Eine Shoah-Doku, die vieles richtig macht: „Endlich Tacheles“ ist heute in Göttingen zu sehen

Interview Wilfried Hippen

taz: Herr Doerfer, worum geht es in dem Dokumentarfilm „Endlich Tacheles“?

Achim Doerfer: Der Protagonist ist ein junger Jude, dessen Familie ursprünglich aus Krakau stammt und nach Israel ausgewandert ist. Er will ein Computerspiel entwickeln, das sich mit seiner Familiengeschichte befasst. Dabei arbeitet er mit einem Kollegen zusammen, der aus einer Familie mit NS-Vergangenheit kommt.

Sie werden bei der Vorführung heute in Göttingen nicht nur in den Film einführen, sondern er wird überhaupt erst auf Ihre Anregung hin gezeigt. Warum ist Ihnen dieser Film so wichtig?

Ich habe im vergangenen Jahr ein Buch über den jüdischen Widerstand und jüdische Rache veröffentlicht …

… „Irgendjemand musste die Täter ja bestrafen. Die Rache der Juden, das Versagen der deutschen Justiz nach 1945 und das Märchen deutsch-jüdischer Versöhnung“.

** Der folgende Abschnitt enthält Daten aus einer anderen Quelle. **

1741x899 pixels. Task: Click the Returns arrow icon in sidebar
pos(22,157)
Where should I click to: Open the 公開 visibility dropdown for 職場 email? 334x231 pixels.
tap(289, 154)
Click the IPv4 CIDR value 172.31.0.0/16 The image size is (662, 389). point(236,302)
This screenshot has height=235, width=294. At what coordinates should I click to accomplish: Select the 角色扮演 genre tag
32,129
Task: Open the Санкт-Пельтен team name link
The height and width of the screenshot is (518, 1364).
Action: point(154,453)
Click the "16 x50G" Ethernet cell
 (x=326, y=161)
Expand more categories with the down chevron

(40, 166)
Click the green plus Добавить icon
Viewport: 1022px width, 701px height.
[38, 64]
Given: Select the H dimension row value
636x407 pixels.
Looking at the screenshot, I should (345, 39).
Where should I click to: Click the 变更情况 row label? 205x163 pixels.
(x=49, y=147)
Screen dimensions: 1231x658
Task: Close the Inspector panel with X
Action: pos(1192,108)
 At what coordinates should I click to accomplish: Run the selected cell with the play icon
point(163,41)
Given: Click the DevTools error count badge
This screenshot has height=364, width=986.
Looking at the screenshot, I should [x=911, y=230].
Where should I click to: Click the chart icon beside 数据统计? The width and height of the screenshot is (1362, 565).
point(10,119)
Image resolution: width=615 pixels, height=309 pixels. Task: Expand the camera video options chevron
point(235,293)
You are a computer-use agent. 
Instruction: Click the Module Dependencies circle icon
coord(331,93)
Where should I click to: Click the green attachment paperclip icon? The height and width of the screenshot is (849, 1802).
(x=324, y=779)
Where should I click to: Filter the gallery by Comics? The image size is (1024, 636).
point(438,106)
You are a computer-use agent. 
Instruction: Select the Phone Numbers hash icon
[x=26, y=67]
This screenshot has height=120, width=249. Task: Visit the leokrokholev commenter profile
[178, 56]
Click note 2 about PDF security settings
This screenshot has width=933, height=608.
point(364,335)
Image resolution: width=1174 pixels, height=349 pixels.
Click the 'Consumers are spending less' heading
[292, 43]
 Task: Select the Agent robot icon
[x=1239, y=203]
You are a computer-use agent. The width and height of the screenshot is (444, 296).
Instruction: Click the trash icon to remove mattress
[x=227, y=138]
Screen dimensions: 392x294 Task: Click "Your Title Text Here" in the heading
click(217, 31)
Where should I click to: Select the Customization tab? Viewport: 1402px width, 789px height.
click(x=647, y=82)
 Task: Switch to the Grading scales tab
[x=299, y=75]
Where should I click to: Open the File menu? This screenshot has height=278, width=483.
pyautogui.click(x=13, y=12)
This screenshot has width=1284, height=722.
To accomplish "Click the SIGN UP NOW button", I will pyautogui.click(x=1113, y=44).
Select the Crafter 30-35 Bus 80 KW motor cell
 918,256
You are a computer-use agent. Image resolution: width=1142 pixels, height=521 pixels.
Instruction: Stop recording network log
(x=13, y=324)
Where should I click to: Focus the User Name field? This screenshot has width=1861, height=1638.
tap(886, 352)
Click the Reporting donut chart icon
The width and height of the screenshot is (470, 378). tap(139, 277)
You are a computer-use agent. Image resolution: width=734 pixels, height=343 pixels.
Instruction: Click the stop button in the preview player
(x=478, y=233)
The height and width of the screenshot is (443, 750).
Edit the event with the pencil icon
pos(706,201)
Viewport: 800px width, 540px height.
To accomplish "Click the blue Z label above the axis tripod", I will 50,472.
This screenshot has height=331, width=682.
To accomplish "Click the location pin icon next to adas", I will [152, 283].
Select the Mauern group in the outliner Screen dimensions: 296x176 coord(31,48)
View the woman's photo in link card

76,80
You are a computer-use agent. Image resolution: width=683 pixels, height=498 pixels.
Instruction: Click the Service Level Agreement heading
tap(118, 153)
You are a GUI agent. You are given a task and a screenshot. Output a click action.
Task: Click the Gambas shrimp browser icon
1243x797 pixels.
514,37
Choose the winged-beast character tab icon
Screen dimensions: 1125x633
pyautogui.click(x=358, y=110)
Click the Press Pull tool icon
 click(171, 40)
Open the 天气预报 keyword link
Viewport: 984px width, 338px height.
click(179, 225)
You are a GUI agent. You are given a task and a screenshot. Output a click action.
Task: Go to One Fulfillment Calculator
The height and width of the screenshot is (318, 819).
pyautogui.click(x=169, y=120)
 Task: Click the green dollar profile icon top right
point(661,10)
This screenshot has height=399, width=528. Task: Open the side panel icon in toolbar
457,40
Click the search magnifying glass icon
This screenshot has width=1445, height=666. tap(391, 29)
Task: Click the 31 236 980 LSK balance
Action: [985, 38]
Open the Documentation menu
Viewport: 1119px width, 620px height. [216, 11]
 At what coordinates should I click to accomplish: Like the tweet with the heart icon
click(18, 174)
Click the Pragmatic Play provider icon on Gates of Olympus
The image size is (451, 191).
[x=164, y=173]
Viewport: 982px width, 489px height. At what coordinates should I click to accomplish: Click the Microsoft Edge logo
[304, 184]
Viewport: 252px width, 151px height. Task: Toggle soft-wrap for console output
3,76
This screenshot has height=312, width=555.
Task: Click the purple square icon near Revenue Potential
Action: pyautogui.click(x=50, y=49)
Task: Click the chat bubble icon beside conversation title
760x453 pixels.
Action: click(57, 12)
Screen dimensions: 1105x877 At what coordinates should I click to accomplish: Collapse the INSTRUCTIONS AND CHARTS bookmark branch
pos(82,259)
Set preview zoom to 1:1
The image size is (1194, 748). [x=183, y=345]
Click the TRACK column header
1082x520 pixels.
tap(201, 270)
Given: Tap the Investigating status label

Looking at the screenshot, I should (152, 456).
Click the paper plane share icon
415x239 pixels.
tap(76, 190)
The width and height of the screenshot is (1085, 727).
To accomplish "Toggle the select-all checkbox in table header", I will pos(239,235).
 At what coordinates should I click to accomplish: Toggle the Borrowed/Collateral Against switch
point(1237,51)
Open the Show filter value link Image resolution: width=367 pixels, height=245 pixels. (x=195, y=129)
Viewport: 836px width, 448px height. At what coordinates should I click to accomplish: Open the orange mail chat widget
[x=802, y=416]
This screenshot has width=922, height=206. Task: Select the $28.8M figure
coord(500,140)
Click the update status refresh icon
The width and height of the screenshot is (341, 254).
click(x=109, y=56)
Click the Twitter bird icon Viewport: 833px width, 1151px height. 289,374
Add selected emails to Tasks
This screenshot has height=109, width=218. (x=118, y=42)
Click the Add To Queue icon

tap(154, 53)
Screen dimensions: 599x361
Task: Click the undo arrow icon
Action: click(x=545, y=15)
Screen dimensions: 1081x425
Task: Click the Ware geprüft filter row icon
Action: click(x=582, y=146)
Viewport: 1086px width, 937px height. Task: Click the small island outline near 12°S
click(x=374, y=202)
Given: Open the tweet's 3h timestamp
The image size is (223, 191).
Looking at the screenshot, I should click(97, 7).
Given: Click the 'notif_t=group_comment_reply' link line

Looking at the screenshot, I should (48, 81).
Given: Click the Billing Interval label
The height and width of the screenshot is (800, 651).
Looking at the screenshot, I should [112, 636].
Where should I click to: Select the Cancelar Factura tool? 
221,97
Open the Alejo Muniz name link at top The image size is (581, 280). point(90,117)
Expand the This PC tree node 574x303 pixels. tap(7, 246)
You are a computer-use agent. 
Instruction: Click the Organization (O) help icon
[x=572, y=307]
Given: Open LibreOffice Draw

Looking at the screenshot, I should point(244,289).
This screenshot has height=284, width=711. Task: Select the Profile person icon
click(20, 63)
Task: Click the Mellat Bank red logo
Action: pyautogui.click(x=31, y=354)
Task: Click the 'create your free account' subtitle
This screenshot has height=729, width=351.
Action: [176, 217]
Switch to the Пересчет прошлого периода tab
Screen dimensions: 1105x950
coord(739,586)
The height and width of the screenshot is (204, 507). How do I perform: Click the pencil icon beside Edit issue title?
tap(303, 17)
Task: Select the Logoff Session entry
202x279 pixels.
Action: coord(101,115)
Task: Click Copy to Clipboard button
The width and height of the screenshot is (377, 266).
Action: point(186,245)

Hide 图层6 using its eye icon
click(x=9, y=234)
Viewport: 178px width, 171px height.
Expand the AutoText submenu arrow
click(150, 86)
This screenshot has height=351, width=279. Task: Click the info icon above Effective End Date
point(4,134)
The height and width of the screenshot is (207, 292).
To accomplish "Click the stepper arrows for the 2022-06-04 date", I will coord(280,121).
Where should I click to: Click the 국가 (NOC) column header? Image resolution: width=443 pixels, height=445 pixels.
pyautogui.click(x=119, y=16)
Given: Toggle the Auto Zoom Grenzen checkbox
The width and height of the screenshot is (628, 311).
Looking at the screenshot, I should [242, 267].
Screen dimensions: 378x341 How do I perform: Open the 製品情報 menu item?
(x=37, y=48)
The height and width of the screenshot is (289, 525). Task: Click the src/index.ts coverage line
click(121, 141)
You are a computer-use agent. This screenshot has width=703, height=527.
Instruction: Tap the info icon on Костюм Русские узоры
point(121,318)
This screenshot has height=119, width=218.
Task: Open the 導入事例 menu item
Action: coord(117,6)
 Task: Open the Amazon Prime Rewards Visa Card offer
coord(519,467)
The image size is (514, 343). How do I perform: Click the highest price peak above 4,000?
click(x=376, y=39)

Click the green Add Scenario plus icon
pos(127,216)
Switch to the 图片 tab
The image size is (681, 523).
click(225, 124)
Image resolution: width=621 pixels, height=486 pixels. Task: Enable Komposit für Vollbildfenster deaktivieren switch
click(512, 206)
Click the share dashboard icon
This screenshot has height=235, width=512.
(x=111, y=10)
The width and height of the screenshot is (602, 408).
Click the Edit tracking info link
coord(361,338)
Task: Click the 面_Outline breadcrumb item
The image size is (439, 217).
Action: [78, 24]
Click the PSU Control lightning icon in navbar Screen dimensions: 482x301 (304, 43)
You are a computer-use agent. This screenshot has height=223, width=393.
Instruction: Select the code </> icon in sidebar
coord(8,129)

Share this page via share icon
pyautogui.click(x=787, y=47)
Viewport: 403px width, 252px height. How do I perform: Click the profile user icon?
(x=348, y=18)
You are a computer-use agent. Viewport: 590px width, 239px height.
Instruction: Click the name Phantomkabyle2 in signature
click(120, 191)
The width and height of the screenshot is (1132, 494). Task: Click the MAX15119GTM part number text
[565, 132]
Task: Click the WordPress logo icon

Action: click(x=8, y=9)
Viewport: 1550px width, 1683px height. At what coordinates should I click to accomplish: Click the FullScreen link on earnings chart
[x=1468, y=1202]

Mir geht es um die Abkehr von dem vorherrschenden Opfer-Narrativ und darum, dass Überlebende des Holocaust und ihre jüdischen Nachfahren sich selbst der Erinnerungskultur bemächtigen, die ja in Deutschland sehr offiziös und von der Mehrheitskultur geprägt ist. Dies ist nun ein Film, der sehr subjektiv aus einer jüdischen Perspektive heraus erzählt wird. Durch den Protagonisten bekommt er eine Inneneinsicht auf die Shoah, denn er muss schwierige Gespräche mit seiner Familie führen, weil das Spiel ja auf deren Geschichte basieren soll.

Foto: Katrin Raabe

Achim Doerfer *1965, ist promovierter Rechtsphilosoph und Rechtsanwalt. Er schreibt Sachbücher und ist Vorstands­mitglied der Jüdischen Gemeinde Göttingen sowie des Landes­verbandes der Israelitischen Kultus­gemeinden.

Sie selbst sind der Sohn einer Überlebenden. Erkennen Sie sich in diesem Film wieder?

Mich hat das sehr angesprochen, weil es bei diesen Familiengesprächen eine Vielschichtigkeit gibt, die ich auch vom meinem Umgang mit meiner Familiengeschichte kenne. Da gibt es in vielen Dingen große Ähnlichkeiten. Ich finde mich als Nachfahre von Shoah-Überlebenden da sehr gut wieder.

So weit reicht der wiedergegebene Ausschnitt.